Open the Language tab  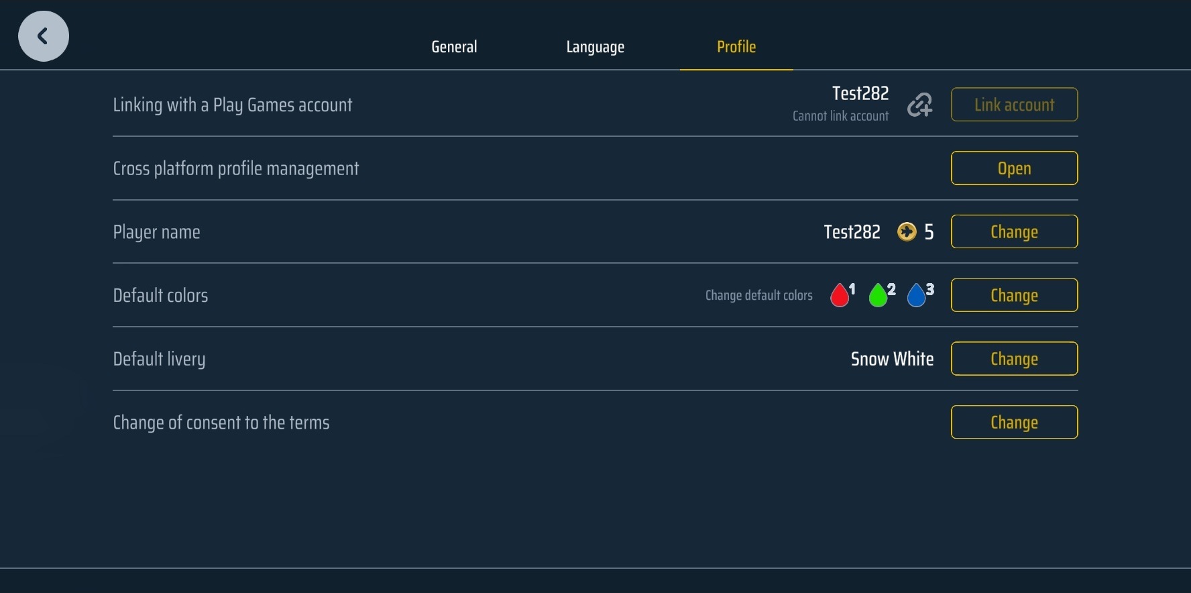595,46
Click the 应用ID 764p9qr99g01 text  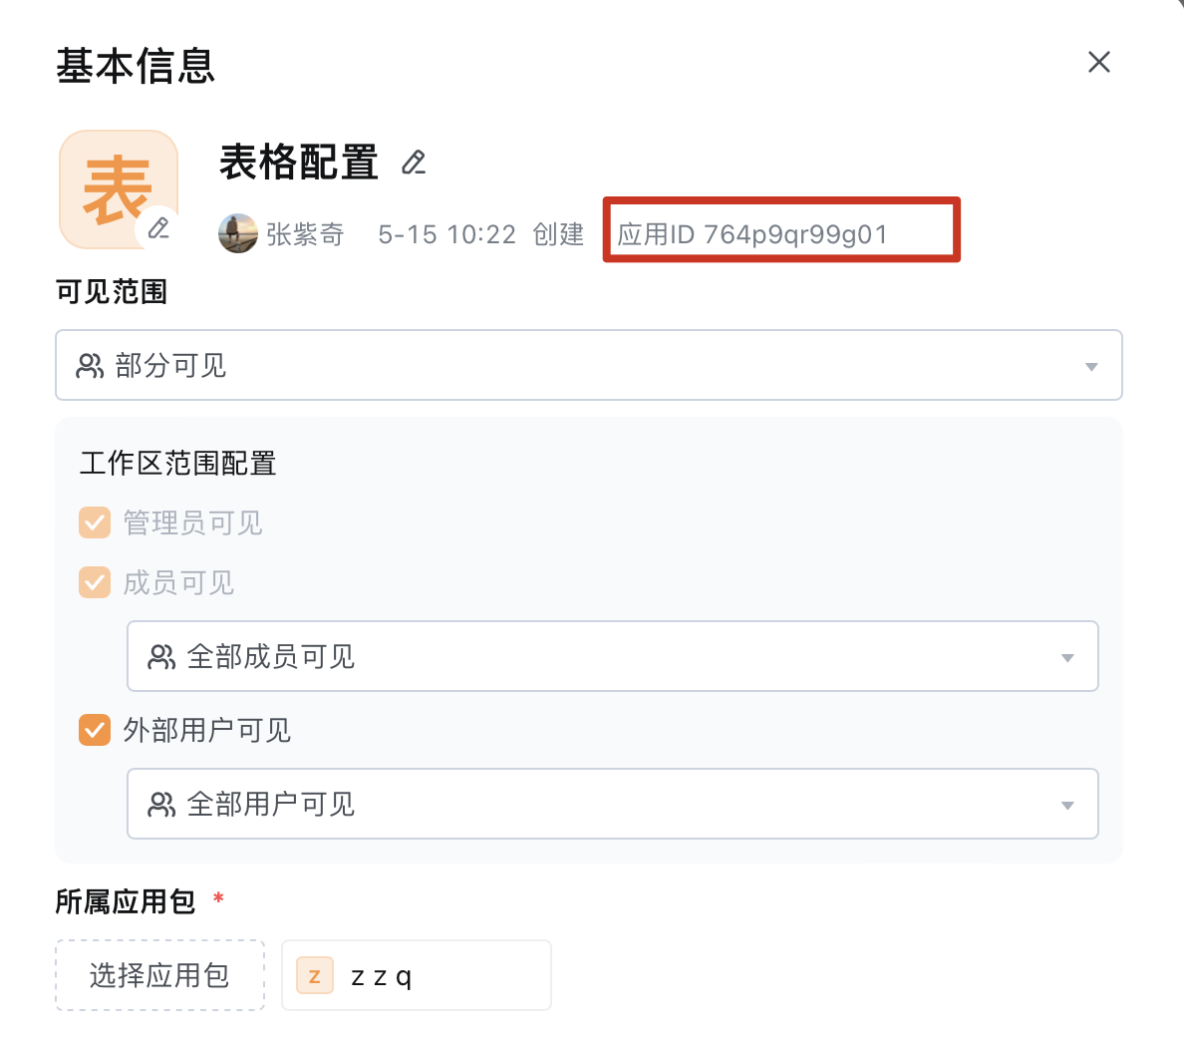pos(752,234)
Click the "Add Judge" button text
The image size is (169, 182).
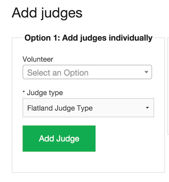pyautogui.click(x=59, y=139)
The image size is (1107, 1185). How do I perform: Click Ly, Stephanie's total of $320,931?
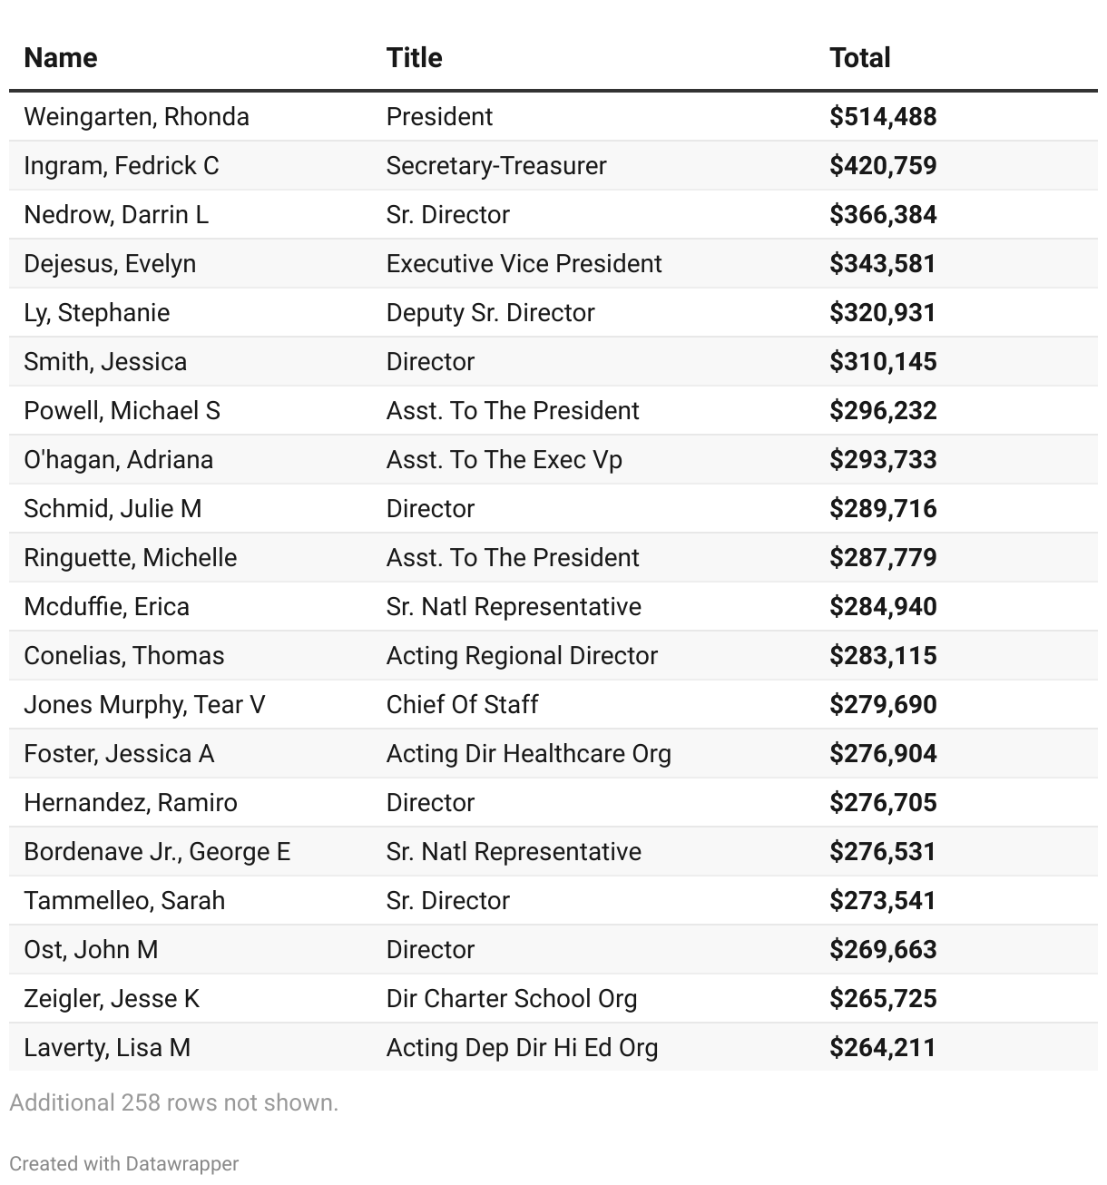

- - -

- _What the exercise asks_
Ignoring the pictures, write out word for word only the lines from the one containing "The image size is (169, 182)." through the last line of the data, both ends included.

- _Response_
The image size is (169, 182).
pyautogui.click(x=59, y=139)
The image size is (1107, 1185). How do I perform: Click Ly, Stephanie's total of $320,931?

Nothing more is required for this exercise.